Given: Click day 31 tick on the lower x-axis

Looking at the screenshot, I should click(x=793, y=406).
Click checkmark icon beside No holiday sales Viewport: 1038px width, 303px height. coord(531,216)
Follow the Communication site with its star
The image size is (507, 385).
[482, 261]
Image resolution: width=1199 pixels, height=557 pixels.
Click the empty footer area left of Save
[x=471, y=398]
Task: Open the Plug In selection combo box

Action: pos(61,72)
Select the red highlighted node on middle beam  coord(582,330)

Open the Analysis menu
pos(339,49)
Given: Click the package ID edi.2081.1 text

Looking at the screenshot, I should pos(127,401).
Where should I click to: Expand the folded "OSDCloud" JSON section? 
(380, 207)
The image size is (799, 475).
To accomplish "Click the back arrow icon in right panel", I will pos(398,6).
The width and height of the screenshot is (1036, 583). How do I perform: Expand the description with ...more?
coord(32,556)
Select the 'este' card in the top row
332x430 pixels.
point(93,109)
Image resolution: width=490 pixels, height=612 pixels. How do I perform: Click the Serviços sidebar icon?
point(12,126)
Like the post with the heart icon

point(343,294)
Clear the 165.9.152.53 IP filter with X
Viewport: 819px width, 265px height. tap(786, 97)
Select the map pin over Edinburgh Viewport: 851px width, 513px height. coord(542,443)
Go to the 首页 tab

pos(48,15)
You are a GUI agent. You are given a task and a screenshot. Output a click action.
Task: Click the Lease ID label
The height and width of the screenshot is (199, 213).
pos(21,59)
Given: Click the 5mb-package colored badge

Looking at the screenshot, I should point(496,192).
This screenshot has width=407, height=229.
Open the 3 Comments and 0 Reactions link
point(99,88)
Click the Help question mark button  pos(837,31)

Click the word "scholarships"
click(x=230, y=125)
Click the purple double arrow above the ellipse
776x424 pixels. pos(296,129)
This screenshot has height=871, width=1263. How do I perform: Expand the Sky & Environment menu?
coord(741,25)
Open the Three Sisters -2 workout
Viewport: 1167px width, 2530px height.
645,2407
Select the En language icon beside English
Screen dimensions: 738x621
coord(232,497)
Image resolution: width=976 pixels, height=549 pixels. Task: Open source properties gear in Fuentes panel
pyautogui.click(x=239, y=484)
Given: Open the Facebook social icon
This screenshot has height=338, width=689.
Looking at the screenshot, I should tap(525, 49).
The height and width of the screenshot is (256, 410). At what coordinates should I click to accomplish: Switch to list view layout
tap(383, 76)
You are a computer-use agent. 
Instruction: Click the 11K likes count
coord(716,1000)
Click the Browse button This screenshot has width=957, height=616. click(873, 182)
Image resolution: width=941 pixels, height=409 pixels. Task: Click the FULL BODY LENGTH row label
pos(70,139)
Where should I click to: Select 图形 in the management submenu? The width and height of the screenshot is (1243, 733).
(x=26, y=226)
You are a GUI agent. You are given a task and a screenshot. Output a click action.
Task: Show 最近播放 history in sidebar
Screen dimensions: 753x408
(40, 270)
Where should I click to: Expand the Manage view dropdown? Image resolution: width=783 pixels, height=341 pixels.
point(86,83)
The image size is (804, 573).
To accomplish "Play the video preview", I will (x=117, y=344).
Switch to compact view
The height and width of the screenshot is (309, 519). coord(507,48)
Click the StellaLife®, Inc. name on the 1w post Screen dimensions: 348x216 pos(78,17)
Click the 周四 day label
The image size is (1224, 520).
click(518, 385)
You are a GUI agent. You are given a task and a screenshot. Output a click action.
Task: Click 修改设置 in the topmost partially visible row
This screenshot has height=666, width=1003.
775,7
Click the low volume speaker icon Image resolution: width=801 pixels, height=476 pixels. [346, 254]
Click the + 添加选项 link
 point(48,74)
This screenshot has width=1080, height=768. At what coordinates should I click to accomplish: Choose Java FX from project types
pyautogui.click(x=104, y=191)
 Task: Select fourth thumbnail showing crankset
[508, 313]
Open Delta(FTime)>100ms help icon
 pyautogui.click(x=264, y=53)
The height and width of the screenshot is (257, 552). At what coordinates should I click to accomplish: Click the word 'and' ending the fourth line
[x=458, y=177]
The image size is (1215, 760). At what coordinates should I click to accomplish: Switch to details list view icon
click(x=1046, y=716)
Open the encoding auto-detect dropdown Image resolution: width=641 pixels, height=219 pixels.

- [WORK TO BE COMPLETED] Every entry is to be printed exactly as given.

- [PROBLEM SOLUTION]
Given: Click day 31 tick on the lower x-axis

Looking at the screenshot, I should click(x=793, y=406).
Click checkmark icon beside No holiday sales Viewport: 1038px width, 303px height. coord(531,216)
Follow the Communication site with its star
The image size is (507, 385).
[482, 261]
Image resolution: width=1199 pixels, height=557 pixels.
Click the empty footer area left of Save
[x=471, y=398]
Task: Open the Plug In selection combo box

Action: pos(61,72)
Select the red highlighted node on middle beam  coord(582,330)

Open the Analysis menu
pos(339,49)
Given: Click the package ID edi.2081.1 text

Looking at the screenshot, I should pos(127,401).
Where should I click to: Expand the folded "OSDCloud" JSON section? 
(380, 207)
The image size is (799, 475).
To accomplish "Click the back arrow icon in right panel", I will pos(398,6).
The width and height of the screenshot is (1036, 583). How do I perform: Expand the description with ...more?
coord(32,556)
Select the 'este' card in the top row
332x430 pixels.
point(93,109)
Image resolution: width=490 pixels, height=612 pixels. How do I perform: Click the Serviços sidebar icon?
point(12,126)
Like the post with the heart icon

point(343,294)
Clear the 165.9.152.53 IP filter with X
Viewport: 819px width, 265px height. tap(786, 97)
Select the map pin over Edinburgh Viewport: 851px width, 513px height. coord(542,443)
Go to the 首页 tab

pos(48,15)
You are a GUI agent. You are given a task and a screenshot. Output a click action.
Task: Click the Lease ID label
The height and width of the screenshot is (199, 213).
pos(21,59)
Given: Click the 5mb-package colored badge

Looking at the screenshot, I should point(496,192).
This screenshot has width=407, height=229.
Open the 3 Comments and 0 Reactions link
point(99,88)
Click the Help question mark button  pos(837,31)

Click the word "scholarships"
click(x=230, y=125)
Click the purple double arrow above the ellipse
776x424 pixels. pos(296,129)
This screenshot has height=871, width=1263. How do I perform: Expand the Sky & Environment menu?
coord(741,25)
Open the Three Sisters -2 workout
Viewport: 1167px width, 2530px height.
645,2407
Select the En language icon beside English
Screen dimensions: 738x621
coord(232,497)
Image resolution: width=976 pixels, height=549 pixels. Task: Open source properties gear in Fuentes panel
pyautogui.click(x=239, y=484)
Given: Open the Facebook social icon
This screenshot has height=338, width=689.
Looking at the screenshot, I should tap(525, 49).
The height and width of the screenshot is (256, 410). At what coordinates should I click to accomplish: Switch to list view layout
tap(383, 76)
You are a computer-use agent. 
Instruction: Click the 11K likes count
coord(716,1000)
Click the Browse button This screenshot has width=957, height=616. click(873, 182)
Image resolution: width=941 pixels, height=409 pixels. Task: Click the FULL BODY LENGTH row label
pos(70,139)
Where should I click to: Select 图形 in the management submenu? The width and height of the screenshot is (1243, 733).
(x=26, y=226)
You are a GUI agent. You are given a task and a screenshot. Output a click action.
Task: Show 最近播放 history in sidebar
Screen dimensions: 753x408
(40, 270)
Where should I click to: Expand the Manage view dropdown? Image resolution: width=783 pixels, height=341 pixels.
point(86,83)
The image size is (804, 573).
To accomplish "Play the video preview", I will (x=117, y=344).
Switch to compact view
The height and width of the screenshot is (309, 519). coord(507,48)
Click the StellaLife®, Inc. name on the 1w post Screen dimensions: 348x216 pos(78,17)
Click the 周四 day label
The image size is (1224, 520).
click(518, 385)
You are a GUI agent. You are given a task and a screenshot. Output a click action.
Task: Click 修改设置 in the topmost partially visible row
This screenshot has height=666, width=1003.
775,7
Click the low volume speaker icon Image resolution: width=801 pixels, height=476 pixels. [346, 254]
Click the + 添加选项 link
 point(48,74)
This screenshot has width=1080, height=768. At what coordinates should I click to accomplish: Choose Java FX from project types
pyautogui.click(x=104, y=191)
 Task: Select fourth thumbnail showing crankset
[508, 313]
Open Delta(FTime)>100ms help icon
 pyautogui.click(x=264, y=53)
The height and width of the screenshot is (257, 552). At what coordinates should I click to accomplish: Click the word 'and' ending the fourth line
[x=458, y=177]
The image size is (1215, 760). At what coordinates should I click to accomplish: Switch to details list view icon
click(x=1046, y=716)
Open the encoding auto-detect dropdown Image resolution: width=641 pixels, height=219 pixels.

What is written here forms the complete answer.